Switzerland’s second-largest bank retains cautious outlook
Amid a surprise upturn in profit, Credit Suisse’s chief executive officer signalled that the bank will not let down its guard while marking progress on its turnaround strategy.
“For us, the second quarter was a quarter of progress,” CEO Tidjane Thiam told journalists in a 45-minute webcast news conference on Thursday. “We see some evidence here that our strategy is gaining traction.”
After two profit-losing quarters, the Zurich-based bank’s results for the April-June quarter were helped by a 7% decline in costs from a year ago, Thiam said.
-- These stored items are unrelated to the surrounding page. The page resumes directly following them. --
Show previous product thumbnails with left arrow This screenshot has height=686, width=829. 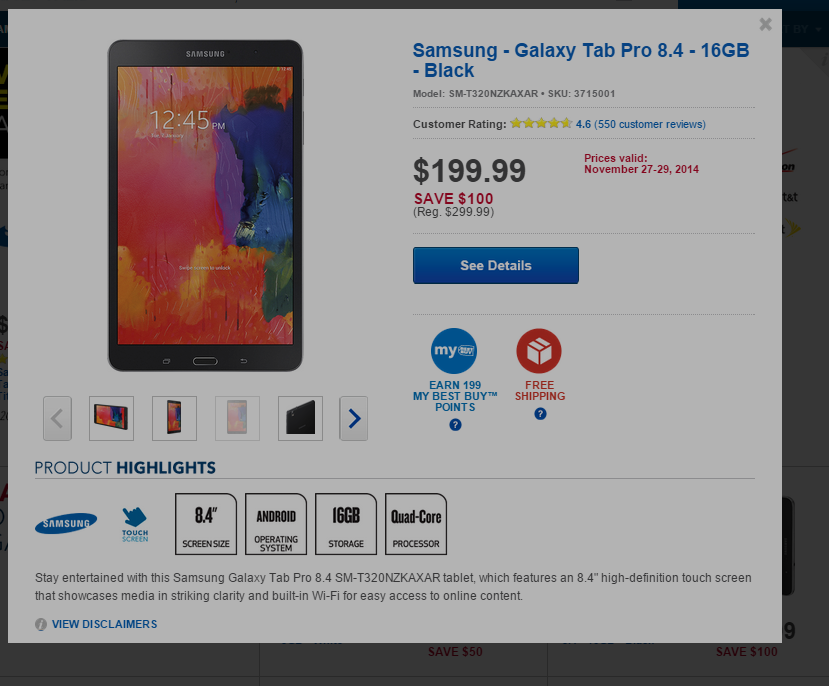57,418
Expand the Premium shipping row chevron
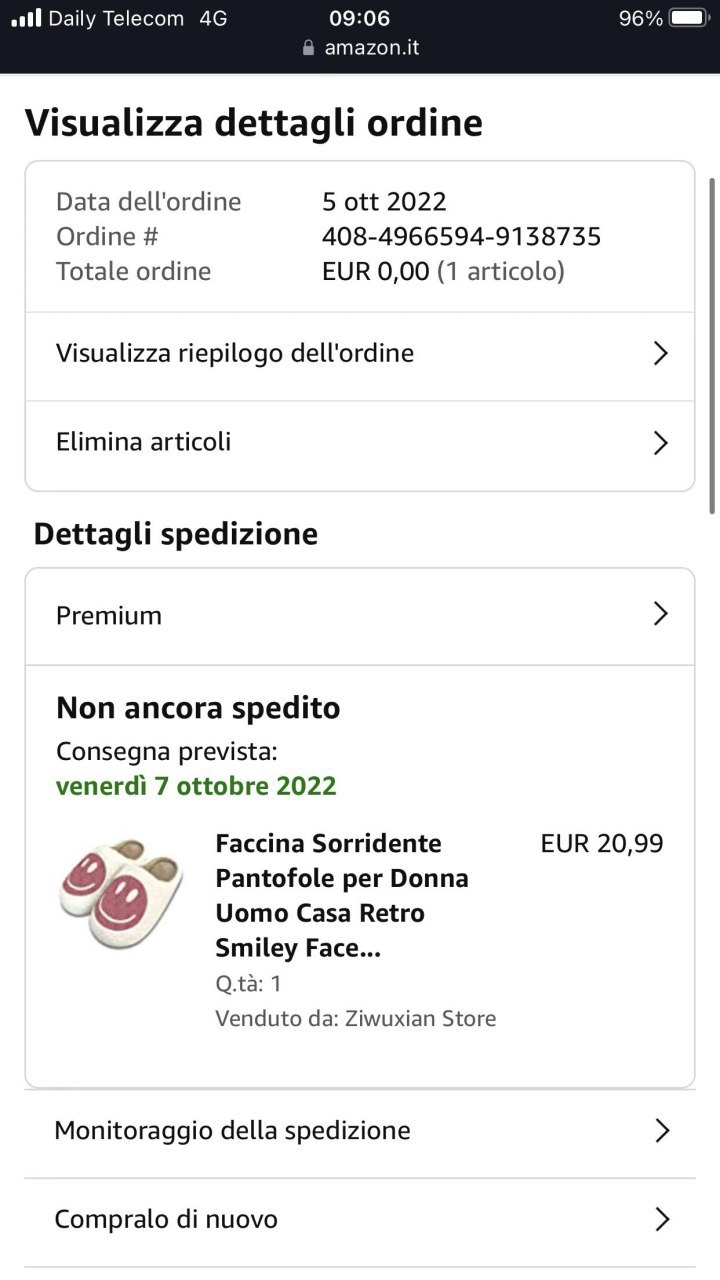Screen dimensions: 720x1280 [660, 614]
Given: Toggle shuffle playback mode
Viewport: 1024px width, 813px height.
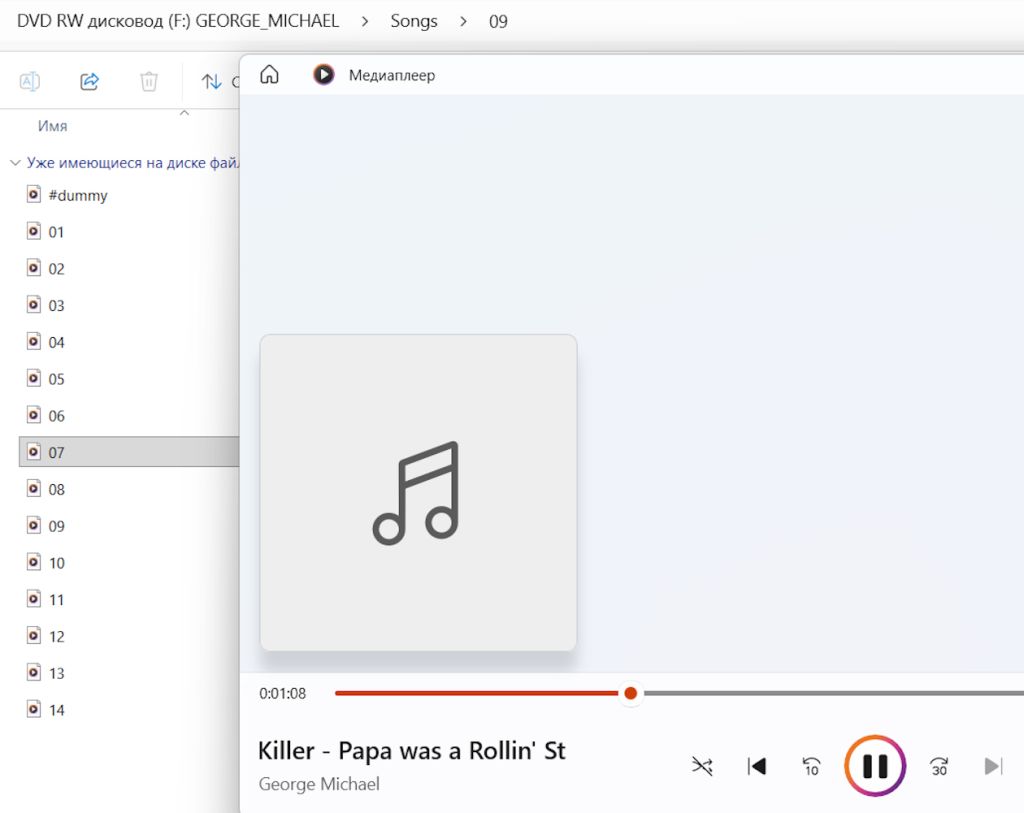Looking at the screenshot, I should (x=702, y=766).
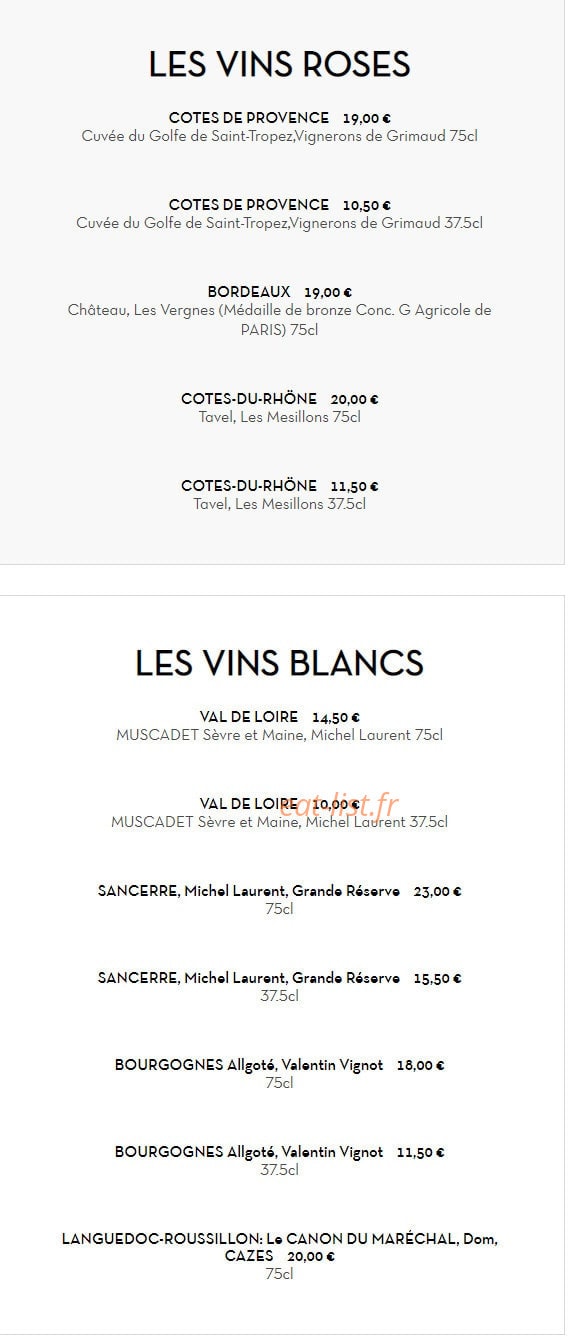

The results also were boosted by a 64% reduction in restructuring expenses from the first quarter.
Credit Suisse said its net profit for the second quarter was CHF170 million ($172.5 million), down sharply with CHF1.05 billion in the same period of 2015. But analysts had been expecting a loss.
Brexit … and beyond
Thiam, who took over the bank a year ago, has been trying to scale back investment banking to allow more capital to be used for wealth management.
“We can never say the worst is over, for a forward looking statement, but I would go back to the fundamentals of the strategy we are driving,” he told reporters. “We said that we must reduce costs to increase the resilience of the company. … So you’ve seen for the first time absolute costs go down.”
Thiam emphasised the bank has greatly reduced risks in recent months, and that it already began transferring some of its London assets to other locations in Europe and Asia even before the vote by the United Kingdom to leave the European Union.
Brexit has had “no impact” yet, but Credit Suisse is ready to adapt if needed, he added.